Introduction to Statistics: Chapter 14
Homework (Inference for Regression)
14.1
A professor tells his class that he knows their second exam score without their having to
take the test. He tells them that the second exam score can be predicted from the first with
this equation: Predicted second exam score=5+0.75 (first exam score)
This tells us that the deterministic part of the regression model that predicts second exam
score on the basis of first exam score is a straight line. What factor might contribute to the
random component? In other words, why might a student's score not fall exactly on this
line?
The amount of time the student could study
A doctor says he can predict the height (in inches) of a child between 2 and 9 years old
from the child's age (in years) by using the following equation.: Predicted
Height=31.78+2.45 Age
This tells us that the deterministic part of the regression model. What factors might
contribute to the random component? In other words, why might a child's height not fall
exactly on this line?
Diet
The table shows the height (in feet) and the number of floors for five particular buildings.

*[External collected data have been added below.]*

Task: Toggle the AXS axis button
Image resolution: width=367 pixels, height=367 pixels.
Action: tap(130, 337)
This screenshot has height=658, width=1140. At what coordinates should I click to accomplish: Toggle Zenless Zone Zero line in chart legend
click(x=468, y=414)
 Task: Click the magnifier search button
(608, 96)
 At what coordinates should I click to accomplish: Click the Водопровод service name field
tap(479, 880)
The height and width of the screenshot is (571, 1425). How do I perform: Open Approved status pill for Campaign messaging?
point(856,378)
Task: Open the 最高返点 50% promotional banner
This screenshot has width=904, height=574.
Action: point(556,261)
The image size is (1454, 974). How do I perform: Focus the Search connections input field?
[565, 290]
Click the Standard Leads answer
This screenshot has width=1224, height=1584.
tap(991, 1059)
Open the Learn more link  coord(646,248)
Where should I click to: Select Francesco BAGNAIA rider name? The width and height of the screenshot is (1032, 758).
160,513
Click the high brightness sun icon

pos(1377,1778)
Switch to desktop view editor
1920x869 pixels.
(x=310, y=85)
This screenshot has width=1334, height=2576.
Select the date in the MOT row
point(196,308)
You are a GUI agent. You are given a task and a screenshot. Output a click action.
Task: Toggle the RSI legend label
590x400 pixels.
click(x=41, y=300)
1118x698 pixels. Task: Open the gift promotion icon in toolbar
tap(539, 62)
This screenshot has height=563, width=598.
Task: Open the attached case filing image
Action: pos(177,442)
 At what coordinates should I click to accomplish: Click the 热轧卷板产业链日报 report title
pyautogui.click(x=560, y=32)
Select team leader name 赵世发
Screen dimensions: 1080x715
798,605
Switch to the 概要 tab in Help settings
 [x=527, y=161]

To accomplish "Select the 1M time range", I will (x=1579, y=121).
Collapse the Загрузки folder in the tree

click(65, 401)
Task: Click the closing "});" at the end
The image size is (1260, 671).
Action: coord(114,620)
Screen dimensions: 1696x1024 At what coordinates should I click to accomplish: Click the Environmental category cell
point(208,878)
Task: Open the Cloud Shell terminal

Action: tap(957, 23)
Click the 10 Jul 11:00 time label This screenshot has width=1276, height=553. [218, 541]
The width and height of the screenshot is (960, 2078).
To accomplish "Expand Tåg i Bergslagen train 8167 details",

The regression model for predicting the height from the number of floors is shown below.
Use the table and the regression model to complete parts (a) and (b) below.
Predicted Height=476+4 × (Number of Floors)
Floors: 75, 88, 74, 57, 59
Height: 879, 829, 735, 706
a. Find the predicted values.
Ans: Floors: 75, 88, 74, 57, 59
Predicted Height: 776, 828, 772, 704, 712
b. Find the residuals. (Remember that if the actual value is less than the predicted value, the
residual will have a negative sign.)
Ans: Floors: 75, 88, 74, 57, 59
Residual: 103, 1, −37, 2, 14
NOTE: Actual - Predictual = Residual
Figure 1 shows a scatterplot of the price and age of a random sample of used cars and
includes the regression line. Figure 2 shows a residual plot based on the regression line.
Complete a and b below.
a. Is the linear regression model appropriate for these data? Explain.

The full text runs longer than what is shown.